[[ Data for this task, beginning ]]

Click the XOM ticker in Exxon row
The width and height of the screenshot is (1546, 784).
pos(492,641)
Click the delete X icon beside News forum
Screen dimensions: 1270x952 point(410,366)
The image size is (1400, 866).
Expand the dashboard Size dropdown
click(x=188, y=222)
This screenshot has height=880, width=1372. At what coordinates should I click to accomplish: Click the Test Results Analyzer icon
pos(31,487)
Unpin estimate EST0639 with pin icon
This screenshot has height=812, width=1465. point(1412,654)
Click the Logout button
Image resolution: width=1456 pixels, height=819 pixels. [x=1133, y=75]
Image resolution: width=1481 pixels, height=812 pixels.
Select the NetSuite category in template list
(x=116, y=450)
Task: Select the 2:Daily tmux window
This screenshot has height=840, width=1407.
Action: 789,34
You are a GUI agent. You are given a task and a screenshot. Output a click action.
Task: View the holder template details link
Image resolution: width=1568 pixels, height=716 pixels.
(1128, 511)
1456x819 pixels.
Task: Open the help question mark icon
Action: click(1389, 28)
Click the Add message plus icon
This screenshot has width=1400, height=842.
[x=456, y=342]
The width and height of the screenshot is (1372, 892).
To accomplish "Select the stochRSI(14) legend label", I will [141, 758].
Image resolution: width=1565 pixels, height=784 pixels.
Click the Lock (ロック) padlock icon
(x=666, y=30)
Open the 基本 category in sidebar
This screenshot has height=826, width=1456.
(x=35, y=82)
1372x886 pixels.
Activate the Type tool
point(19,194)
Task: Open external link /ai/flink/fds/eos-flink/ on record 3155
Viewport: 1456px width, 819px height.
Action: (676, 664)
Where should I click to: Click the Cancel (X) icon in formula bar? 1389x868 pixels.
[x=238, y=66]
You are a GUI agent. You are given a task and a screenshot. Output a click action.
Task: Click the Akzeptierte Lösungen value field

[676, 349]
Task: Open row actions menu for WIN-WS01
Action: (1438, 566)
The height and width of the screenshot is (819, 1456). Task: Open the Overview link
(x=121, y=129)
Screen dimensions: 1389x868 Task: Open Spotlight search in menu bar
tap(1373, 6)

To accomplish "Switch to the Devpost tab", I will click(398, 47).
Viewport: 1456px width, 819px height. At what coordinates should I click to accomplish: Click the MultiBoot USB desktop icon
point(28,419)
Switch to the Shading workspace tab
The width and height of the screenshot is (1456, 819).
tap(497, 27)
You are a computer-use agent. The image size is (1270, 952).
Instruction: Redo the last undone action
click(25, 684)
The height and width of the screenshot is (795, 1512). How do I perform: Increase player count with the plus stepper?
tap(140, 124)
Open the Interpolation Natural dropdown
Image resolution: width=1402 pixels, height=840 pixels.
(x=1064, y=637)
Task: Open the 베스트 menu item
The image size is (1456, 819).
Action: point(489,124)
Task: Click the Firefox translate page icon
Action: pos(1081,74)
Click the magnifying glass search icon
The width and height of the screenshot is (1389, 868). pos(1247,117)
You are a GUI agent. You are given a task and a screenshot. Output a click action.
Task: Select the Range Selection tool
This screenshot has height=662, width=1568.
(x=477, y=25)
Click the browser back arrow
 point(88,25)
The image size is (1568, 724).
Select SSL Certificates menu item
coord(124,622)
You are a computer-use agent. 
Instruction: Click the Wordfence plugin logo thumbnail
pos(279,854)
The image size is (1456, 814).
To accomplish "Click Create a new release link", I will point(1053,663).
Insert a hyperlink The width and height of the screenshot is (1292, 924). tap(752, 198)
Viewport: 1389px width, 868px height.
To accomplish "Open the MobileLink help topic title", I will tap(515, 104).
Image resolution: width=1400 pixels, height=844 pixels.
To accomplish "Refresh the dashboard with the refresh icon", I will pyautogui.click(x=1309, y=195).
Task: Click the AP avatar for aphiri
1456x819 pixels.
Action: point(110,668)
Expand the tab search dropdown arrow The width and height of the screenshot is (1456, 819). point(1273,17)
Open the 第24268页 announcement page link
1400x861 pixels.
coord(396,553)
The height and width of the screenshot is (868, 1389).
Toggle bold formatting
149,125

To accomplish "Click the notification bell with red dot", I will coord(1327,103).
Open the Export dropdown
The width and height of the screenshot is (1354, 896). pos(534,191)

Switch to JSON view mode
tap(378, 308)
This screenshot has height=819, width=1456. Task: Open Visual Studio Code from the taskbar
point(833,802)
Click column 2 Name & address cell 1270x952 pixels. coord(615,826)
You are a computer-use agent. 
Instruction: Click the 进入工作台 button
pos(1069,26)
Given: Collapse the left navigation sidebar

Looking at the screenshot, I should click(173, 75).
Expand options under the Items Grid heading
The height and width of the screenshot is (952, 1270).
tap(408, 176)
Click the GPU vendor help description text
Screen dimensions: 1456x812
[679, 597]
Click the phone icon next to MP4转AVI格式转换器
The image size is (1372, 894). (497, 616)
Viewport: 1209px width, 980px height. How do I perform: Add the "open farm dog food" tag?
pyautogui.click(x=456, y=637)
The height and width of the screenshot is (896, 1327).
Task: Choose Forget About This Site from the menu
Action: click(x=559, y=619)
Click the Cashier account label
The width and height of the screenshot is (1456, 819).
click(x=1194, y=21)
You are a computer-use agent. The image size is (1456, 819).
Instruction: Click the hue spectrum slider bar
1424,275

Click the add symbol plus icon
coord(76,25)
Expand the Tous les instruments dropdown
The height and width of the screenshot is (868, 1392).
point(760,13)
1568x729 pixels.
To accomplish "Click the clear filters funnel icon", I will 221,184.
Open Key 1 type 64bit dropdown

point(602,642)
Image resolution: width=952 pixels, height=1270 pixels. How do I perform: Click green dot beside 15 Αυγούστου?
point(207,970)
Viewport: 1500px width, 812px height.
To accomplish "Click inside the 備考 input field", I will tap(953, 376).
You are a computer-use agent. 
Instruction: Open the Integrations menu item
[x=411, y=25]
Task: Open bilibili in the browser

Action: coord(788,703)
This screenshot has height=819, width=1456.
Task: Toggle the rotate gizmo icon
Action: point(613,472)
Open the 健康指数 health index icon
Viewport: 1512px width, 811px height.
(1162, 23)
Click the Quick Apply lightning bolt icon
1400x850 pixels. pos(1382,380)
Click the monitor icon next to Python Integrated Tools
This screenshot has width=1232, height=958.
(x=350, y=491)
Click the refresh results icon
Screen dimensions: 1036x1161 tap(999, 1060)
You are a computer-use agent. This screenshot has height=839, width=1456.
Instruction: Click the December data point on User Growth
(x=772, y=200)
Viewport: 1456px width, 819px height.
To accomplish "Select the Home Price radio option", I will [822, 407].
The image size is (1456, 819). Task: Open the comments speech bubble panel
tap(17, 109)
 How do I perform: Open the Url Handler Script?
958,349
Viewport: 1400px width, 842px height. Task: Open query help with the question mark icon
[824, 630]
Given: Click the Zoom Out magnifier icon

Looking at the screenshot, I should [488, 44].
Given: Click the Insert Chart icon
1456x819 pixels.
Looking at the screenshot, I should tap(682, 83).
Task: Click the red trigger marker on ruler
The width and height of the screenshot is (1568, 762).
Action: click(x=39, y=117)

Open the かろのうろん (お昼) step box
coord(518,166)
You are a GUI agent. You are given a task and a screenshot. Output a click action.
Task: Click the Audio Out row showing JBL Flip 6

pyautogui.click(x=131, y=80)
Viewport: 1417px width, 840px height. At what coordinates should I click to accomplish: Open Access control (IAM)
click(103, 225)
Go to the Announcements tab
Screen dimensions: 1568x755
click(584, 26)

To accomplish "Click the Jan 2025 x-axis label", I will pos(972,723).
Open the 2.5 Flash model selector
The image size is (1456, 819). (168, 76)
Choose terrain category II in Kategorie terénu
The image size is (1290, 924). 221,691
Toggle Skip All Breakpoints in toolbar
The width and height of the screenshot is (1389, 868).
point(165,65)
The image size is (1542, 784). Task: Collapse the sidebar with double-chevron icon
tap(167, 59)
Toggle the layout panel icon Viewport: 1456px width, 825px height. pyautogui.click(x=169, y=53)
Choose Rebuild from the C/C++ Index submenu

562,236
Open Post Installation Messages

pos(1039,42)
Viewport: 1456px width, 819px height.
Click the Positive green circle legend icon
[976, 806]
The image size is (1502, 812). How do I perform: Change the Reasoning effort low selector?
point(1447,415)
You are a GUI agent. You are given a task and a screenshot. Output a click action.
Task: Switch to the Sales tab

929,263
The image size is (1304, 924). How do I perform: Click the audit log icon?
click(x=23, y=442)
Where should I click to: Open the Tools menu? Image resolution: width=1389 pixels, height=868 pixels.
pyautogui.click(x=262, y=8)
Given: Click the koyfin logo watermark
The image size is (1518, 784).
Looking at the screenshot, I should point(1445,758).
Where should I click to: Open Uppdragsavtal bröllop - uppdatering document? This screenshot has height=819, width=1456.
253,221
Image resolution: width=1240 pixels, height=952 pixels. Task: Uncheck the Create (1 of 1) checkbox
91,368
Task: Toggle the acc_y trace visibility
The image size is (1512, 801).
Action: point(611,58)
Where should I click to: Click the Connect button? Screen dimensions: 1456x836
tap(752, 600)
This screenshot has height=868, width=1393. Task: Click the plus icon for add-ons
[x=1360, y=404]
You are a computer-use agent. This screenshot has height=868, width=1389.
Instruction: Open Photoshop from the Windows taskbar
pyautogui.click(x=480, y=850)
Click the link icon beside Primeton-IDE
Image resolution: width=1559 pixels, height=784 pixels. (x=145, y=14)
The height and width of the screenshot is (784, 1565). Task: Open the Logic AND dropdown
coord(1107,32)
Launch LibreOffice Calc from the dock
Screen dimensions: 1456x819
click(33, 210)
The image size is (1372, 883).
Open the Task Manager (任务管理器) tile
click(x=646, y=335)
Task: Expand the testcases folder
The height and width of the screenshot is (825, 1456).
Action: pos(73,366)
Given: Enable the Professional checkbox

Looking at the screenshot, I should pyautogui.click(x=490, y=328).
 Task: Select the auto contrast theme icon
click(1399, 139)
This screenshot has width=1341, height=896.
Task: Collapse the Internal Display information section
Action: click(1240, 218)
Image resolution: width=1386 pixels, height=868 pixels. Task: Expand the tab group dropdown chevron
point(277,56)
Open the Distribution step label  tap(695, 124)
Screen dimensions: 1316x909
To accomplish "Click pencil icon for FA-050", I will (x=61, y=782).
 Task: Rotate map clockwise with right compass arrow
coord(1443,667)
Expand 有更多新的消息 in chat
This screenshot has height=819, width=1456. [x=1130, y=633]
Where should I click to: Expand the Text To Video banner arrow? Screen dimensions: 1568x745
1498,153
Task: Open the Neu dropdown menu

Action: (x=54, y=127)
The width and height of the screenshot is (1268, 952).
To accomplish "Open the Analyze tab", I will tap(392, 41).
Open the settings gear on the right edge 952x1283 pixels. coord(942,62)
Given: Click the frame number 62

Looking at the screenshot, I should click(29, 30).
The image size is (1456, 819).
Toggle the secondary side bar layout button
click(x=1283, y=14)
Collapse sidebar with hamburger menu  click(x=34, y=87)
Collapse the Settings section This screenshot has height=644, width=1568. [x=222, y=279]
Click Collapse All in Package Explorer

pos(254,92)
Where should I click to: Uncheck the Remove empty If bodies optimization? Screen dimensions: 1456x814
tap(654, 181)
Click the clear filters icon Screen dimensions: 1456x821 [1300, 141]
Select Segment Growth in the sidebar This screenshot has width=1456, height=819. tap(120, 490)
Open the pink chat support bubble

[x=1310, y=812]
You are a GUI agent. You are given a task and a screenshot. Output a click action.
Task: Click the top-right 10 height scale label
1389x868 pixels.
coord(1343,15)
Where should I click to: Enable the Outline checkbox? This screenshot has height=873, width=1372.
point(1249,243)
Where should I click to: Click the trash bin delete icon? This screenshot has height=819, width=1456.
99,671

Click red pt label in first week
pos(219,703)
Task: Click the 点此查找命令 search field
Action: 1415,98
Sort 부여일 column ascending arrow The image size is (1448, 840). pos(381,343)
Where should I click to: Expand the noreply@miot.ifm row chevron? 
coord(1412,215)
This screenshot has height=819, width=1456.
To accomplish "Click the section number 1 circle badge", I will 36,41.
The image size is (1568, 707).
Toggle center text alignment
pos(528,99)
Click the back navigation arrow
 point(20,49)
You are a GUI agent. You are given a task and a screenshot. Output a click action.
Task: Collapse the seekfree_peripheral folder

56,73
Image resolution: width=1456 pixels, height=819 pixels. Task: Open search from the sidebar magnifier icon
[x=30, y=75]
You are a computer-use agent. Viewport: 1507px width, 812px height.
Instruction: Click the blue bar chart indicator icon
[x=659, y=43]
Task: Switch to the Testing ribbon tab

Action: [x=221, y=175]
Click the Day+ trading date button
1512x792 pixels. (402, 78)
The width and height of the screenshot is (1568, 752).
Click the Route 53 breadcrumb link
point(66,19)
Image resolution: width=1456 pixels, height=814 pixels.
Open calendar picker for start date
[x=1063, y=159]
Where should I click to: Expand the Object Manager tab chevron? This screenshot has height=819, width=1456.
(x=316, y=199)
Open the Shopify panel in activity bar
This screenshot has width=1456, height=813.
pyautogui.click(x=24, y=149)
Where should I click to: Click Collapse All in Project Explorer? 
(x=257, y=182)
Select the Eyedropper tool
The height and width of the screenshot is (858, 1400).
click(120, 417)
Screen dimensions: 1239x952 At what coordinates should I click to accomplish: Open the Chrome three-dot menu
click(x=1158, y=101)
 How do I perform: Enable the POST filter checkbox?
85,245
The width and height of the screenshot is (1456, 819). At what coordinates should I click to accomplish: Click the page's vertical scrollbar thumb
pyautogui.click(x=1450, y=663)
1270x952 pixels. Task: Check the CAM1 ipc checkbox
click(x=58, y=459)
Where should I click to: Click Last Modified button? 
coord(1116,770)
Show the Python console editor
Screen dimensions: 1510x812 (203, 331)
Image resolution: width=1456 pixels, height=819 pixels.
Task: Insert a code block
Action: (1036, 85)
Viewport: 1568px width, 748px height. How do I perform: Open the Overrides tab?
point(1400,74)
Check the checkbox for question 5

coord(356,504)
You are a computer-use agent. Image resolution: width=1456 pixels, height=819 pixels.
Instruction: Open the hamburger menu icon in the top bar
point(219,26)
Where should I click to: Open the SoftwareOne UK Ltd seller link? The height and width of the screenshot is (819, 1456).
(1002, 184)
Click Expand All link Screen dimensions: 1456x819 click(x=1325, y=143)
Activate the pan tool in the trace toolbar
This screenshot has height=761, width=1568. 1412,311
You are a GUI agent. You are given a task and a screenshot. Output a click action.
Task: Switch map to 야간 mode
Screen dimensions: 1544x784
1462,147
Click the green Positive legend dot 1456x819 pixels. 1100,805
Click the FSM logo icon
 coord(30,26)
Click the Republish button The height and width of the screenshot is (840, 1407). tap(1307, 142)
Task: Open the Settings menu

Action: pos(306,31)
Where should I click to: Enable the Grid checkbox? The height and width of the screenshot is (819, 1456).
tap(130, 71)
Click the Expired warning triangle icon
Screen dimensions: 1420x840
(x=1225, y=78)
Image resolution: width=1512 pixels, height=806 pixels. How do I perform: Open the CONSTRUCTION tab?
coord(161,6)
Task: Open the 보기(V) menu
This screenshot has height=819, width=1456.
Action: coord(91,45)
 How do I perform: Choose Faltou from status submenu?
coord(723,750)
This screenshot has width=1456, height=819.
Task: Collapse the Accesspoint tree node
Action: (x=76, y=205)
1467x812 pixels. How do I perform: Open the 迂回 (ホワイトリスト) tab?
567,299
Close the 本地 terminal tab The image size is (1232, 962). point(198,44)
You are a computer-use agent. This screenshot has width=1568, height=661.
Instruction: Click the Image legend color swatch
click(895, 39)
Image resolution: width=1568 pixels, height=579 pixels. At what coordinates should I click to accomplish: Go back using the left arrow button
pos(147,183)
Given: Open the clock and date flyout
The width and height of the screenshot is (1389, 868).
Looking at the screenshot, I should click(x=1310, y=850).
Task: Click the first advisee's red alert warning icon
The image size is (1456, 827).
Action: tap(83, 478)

[[ Data for this task, end ]]

The word "clear" occurs on some lines of the entries. Work out how many such lines there are and reply with the number alone.

• Completed task
2